Animated Movie Musical Vivo Is a Love Letter to Cuba, Wild Girls, and the Power of Music | Playbill

Film & TV Features Animated Movie Musical Vivo Is a Love Letter to Cuba, Wild Girls, and the Power of Music The film, streaming now on Netflix, reunites In the Heights trio Lin-Manuel Miranda, Alex Lacamoire, and Quiara Alegría Hudes.

Lin-Manuel Miranda began working on the story and songs for the animated musical Vivo in 2009, but the songs ended up sitting in his trunk for a few years while In the Heights and Hamilton happened. The Tony-winning writer revisited the project with his In the Heights collaborator Quiara Alegría Hudes, and the result is the first-ever musical from Sony Pictures Animation, streaming now on Netflix.

The film follows the adventures of Vivo, a kinkajou (a.k.a. a rainforest honeybear) as he teams up with tween Gabi to deliver a musical love letter from his owner in Havana to a long-lost love in Miami. The two are opposite personalities: Vivo, voiced by Miranda, is controlled and graceful; Gabi, voiced by newcomer Ynairaly Simo, is buck wild.

"I imbued this character of Gabi with a lot of life and creativity, spunk and pizzaz, and wildness," Hudes says. "I was really excited to write a wild girl. I feel like a lot of the girl characters that I iconically grew up with in fairytales were dealing with being good girls, and dealing with being nice. I wanted Gabi to not be dealing with that."

READ: Watch 'Keep the Beat' From Vivo, the Animated Musical With Songs by Lin-Manuel Miranda

These opposites come to play in other parts of the film as well, contrasting the old-world Cuban music with the loud, neon sounds of Miami. Tony winner Alex Lacamoire, himself a Cuban-American from Miami, composed the score for the film and serves as executive music producer. "I think that this movie is a true love letter to Cuba, and Cuban music, and to what it means," he says. Lacamoire, along with Miranda, imbued the score with the sounds of Havana—salsas, boleros, danzón, reggaeton, and the flute of the charanga. And, of course, there's a rap for wild child Gabi.

Ultimately, Vivo and Gabi, tasked with delivering this love letter, travel from Havana through the Everglades to Miami. The letter reunites the two old loves, Andrés and Marta, voice by Buena Vista Social Club's Juan De Marcos and Grammy-winning Latin pop legend Gloria Estefan, but also brings Vivo and Gabi together.

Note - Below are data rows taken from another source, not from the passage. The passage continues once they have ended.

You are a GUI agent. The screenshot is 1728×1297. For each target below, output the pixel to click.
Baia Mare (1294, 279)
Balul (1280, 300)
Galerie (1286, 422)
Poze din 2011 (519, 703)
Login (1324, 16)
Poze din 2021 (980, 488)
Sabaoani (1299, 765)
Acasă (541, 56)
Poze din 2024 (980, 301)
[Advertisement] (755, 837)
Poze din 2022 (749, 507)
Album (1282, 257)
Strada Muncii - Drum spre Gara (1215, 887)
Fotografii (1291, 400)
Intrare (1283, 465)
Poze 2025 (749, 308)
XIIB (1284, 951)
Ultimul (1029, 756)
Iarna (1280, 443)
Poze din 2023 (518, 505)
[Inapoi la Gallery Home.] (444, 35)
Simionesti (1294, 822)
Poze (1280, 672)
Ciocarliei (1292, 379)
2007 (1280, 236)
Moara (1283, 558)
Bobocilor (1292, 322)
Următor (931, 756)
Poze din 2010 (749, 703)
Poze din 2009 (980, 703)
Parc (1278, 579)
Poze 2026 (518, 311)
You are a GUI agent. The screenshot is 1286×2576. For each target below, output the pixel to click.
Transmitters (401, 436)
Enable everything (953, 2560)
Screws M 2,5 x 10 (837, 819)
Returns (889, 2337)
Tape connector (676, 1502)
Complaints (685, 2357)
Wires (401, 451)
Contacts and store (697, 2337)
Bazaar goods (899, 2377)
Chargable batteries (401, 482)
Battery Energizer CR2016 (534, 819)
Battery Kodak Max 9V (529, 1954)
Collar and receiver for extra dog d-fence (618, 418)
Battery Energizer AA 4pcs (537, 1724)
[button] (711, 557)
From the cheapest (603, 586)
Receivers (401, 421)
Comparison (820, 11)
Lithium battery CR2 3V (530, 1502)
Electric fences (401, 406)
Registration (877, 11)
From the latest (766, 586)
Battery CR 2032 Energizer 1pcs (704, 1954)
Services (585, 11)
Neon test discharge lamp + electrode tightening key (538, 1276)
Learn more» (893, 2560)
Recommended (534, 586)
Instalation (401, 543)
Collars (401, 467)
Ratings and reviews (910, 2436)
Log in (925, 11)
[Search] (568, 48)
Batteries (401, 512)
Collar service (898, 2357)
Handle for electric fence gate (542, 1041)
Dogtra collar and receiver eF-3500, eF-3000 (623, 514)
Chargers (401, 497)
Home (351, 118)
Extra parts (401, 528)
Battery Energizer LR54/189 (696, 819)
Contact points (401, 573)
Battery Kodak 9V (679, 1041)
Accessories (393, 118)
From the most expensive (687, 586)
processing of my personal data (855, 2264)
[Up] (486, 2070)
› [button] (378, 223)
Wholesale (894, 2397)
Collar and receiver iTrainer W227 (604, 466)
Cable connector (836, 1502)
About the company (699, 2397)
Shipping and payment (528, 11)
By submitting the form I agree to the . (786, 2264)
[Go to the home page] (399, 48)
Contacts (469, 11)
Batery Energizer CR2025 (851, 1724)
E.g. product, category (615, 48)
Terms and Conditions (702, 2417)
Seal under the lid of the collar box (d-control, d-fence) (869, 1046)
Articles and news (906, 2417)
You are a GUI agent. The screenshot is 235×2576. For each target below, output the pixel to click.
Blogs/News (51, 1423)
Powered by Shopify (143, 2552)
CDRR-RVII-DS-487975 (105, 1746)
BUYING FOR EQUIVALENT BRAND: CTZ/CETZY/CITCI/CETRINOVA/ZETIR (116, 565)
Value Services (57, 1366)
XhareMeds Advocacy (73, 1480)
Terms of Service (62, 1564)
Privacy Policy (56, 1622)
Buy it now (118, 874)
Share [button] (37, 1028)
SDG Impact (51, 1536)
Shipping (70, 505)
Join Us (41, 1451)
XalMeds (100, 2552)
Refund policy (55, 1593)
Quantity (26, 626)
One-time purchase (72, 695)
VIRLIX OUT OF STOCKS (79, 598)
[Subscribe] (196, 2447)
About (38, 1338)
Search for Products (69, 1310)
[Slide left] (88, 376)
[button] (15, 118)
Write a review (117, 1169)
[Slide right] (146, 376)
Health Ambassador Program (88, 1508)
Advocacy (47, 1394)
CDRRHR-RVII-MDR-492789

"It's a love letter to music, and to what it can do," says co-director and co-screenwriter Kirk DeMicco.

Miranda adds: "What's exciting is it's about music being able to bridge distances. It's about how music and love are really sort of the same thing."

The musical also features the voice over talent of Zoe Saldaña as Gabi's mother, Michael Rooker as a villainous Everglades python, Brian Tyree Henry and Nicole Byer as a pair of star-crossed spoonbills, and Katie Lowes, Olivia Trujillo, and Lidya Jewett as a trio of scouts. It's produced by Lisa Stewart, Michelle Wong, and Rich Moore and executive produced by Miranda, Laurence Mark, and Louis Koo Tin Lok.